Эхо этого события достигло сознания великих гностиков и
отлилось в идею Софии. В восточном христианстве образ Софии
Премудрости Божией все-таки удержался, хотя и остался никак не
связанным с православною богословскою доктриной и даже как-то
глухо ей противореча. Слабые попытки увязать одно с другим
приводили только к абсурду, вроде понимания Софии как
условно-символического выражения Логоса, Христа.
Сам Соловьев считал, что в девяностых годах прошлого века
для открытой постановки вопроса о связи идеи Софии с
православным учением время еще не пришло.

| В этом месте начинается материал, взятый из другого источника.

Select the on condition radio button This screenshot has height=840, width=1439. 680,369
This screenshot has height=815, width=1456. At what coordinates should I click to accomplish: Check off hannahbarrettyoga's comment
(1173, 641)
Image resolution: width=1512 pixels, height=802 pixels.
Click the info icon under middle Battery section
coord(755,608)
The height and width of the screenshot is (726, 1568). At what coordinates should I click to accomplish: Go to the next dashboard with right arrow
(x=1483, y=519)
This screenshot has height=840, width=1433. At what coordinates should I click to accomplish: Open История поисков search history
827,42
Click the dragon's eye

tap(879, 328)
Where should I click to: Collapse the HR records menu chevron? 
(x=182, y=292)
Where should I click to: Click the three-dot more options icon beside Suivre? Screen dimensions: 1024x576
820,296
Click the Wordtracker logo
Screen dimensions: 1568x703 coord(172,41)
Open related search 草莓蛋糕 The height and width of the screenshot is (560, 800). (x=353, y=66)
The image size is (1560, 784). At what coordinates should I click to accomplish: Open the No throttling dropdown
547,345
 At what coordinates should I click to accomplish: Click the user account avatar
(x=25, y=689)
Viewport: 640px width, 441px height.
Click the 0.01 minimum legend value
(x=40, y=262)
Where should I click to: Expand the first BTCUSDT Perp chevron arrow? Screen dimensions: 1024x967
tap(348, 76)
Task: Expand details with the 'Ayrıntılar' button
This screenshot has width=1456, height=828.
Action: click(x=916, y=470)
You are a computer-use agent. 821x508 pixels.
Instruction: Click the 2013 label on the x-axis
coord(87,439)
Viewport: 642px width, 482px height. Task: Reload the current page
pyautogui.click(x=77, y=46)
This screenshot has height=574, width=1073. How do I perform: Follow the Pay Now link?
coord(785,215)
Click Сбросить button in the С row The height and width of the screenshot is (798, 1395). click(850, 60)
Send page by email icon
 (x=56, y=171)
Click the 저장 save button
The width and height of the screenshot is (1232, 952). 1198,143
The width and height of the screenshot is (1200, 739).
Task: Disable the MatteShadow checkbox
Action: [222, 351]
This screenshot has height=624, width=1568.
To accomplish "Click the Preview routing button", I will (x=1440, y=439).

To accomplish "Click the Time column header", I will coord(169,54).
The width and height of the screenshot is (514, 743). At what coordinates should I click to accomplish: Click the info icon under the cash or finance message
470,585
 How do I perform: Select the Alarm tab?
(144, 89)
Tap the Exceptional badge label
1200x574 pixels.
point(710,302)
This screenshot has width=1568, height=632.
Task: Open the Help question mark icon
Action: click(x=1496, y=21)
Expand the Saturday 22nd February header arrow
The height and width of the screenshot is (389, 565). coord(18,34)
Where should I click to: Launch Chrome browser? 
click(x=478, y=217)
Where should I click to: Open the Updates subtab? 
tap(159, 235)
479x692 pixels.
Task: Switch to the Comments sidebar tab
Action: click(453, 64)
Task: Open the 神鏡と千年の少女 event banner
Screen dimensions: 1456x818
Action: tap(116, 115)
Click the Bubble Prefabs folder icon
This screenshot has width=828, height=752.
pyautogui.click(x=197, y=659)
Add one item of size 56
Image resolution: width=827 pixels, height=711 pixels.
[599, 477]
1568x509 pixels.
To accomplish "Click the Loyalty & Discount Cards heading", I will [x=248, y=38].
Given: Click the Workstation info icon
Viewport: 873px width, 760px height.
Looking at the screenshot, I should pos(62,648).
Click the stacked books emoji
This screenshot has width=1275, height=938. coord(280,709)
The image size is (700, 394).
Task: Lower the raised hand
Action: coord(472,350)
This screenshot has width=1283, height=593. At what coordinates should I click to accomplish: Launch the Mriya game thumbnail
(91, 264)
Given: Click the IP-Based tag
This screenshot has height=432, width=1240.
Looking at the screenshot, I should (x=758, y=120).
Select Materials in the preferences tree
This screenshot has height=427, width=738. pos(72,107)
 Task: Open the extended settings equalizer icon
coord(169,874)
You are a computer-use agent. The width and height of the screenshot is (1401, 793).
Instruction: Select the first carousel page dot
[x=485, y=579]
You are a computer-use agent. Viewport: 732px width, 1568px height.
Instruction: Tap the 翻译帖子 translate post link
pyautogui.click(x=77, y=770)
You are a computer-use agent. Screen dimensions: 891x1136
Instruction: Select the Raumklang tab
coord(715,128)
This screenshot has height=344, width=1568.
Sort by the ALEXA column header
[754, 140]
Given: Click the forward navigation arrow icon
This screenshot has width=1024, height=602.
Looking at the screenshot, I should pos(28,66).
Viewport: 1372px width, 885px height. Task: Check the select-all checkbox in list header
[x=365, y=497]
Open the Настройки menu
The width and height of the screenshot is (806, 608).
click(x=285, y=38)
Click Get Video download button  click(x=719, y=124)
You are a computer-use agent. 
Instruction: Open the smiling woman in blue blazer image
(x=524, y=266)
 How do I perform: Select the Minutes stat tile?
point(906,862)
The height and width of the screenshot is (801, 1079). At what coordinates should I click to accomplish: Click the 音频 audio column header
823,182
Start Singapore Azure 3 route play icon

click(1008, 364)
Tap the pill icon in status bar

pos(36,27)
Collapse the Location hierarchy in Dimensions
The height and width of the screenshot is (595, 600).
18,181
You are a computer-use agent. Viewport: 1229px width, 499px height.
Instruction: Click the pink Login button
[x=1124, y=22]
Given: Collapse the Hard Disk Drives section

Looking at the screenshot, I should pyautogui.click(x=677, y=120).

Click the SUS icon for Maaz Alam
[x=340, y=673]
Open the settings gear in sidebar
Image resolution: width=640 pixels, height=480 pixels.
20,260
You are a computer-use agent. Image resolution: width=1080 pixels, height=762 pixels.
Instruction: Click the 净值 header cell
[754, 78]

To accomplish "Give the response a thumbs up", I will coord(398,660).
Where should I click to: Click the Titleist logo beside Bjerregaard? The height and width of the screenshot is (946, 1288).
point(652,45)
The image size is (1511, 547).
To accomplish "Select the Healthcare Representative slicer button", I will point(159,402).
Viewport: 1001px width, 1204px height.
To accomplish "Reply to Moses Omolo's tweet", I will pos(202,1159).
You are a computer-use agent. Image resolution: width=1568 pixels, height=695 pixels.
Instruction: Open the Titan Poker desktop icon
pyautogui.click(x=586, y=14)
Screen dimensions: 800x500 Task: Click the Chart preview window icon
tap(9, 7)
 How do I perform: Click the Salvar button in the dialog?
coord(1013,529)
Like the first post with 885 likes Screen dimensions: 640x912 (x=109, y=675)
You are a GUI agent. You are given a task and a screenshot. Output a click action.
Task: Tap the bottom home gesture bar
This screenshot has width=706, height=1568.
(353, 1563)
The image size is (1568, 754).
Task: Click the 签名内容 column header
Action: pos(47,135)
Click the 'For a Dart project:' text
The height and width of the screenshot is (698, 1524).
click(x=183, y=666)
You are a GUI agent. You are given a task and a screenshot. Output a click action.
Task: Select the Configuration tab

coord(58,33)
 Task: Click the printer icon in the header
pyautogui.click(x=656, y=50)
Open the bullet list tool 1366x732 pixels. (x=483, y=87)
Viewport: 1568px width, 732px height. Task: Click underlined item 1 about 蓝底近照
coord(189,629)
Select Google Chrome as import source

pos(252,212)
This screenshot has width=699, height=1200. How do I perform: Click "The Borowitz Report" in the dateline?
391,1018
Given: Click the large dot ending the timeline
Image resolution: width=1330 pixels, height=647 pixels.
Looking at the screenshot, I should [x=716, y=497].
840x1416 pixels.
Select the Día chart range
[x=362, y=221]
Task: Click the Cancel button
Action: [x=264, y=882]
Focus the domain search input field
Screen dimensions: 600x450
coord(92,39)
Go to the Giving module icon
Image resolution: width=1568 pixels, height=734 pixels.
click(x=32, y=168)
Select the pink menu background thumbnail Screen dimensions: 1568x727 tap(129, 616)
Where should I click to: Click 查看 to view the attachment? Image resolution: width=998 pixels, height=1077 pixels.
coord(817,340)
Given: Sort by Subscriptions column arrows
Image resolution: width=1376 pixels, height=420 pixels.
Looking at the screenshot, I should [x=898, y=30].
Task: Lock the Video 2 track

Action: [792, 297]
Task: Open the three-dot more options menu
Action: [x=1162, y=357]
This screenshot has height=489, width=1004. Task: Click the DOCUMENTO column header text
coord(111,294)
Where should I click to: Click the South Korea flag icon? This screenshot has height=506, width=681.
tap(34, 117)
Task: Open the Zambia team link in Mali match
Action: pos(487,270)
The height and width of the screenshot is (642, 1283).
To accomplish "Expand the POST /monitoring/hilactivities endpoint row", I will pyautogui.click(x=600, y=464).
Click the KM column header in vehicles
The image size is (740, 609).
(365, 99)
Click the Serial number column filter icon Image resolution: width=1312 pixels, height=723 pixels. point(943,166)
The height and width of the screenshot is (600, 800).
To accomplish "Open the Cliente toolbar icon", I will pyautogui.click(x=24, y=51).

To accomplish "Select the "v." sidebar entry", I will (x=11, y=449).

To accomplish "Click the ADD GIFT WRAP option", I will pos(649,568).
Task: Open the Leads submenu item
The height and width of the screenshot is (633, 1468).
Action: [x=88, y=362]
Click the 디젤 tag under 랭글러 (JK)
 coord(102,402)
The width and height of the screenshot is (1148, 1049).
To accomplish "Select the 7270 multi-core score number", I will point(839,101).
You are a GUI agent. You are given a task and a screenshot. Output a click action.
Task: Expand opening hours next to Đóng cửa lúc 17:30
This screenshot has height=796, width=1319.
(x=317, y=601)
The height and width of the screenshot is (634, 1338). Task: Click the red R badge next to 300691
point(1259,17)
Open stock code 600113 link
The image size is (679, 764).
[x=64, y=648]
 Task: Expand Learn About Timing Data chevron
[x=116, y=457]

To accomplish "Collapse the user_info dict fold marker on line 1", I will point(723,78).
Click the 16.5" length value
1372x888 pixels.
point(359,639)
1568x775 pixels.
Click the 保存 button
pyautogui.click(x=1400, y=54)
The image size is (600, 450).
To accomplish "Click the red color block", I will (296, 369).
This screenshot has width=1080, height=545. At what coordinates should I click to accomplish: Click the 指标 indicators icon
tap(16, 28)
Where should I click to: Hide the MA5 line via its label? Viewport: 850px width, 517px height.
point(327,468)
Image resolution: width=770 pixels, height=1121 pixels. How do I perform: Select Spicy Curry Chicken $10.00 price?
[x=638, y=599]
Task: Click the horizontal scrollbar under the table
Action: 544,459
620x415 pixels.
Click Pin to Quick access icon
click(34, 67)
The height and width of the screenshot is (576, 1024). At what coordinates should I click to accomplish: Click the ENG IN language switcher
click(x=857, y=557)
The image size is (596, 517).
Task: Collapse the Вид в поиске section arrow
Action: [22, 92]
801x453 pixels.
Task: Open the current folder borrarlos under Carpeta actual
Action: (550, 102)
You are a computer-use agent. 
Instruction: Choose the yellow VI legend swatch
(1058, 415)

Он хорошо понимал,
что вторжение столь колоссальной высшей реальности в
окостеневший круг христианской догматики может сломать этот
круг и вызвать новый раскол в церкви; раскол же рисовался ему
великим злом, помощью грядущему антихристу, и он хлопотал, как
известно, больше всего о противоположном: о воссоединении
церквей. Поэтому он до конца своей рано оборванной жизни так и
не выступил с провозвестием нового откровения. Он разрешил себе
сообщить о нем лишь в легком, ни на что не претендующем
поэтическом произведении. Личная же скромность его и глубокое
целомудрие, сказывающиеся, между прочим, в кристальной ясности
языка даже чисто философских его работ, подсказали ему -
окружить повесть о трех свиданиях, трех самых значительных
событиях его жизни, шутливым, непритязательно-бытописующим
обрамлением. Поэма осталась мало известной вне круга людей,
специально интересующихся подобными документами, - круга, у нас
немногочисленного даже и перед революцией, а ныне и вовсе
лишенного возможности как-либо проявлять себя вне стен своих
уединенных комнат. Но влияние этой поэмы и некоторых других
лирических стихотворений Соловьева, посвященных той же теме,
сказалось и на идеалистической философии начала века -
Трубецком, Флоренском, Булгакове - и на поэзии символистов, в
особенности Блока
Из всего только что сказанного как будто бы ясно, что
грядущее рождение Звенты-Свентаны в Небесной России силами
демиурга Яросвета и Навны имеет к идеям Соловьева самое прямое
отношение, ибо Звента-Свентана - это не что иное, как выражение
Женственной ипостаси Божества для Шаданакара. Всякому ясно,
следовательно, что такие идеи, вытекающие из откровения Вечной
Женственности, не совпадают с пониманием Троичности в
ортодоксальном христианстве. И не удивительно, что В. Соловьев,
пекшийся о воссоединении христианства, а не о его дальнейшем
дроблении на конфессии и секты, не торопился оглашать свой
пророческий духовный опыт.
Была, вероятно, и вторая причина. Хорошо знакомому с
историей религии Соловьеву не могли быть неизвестны факты,
показывающие, что вторжение в религиозные организации и в культ
представлений о различии божественно-мужского и
божественно-женского начал чревато исключительными опасностями.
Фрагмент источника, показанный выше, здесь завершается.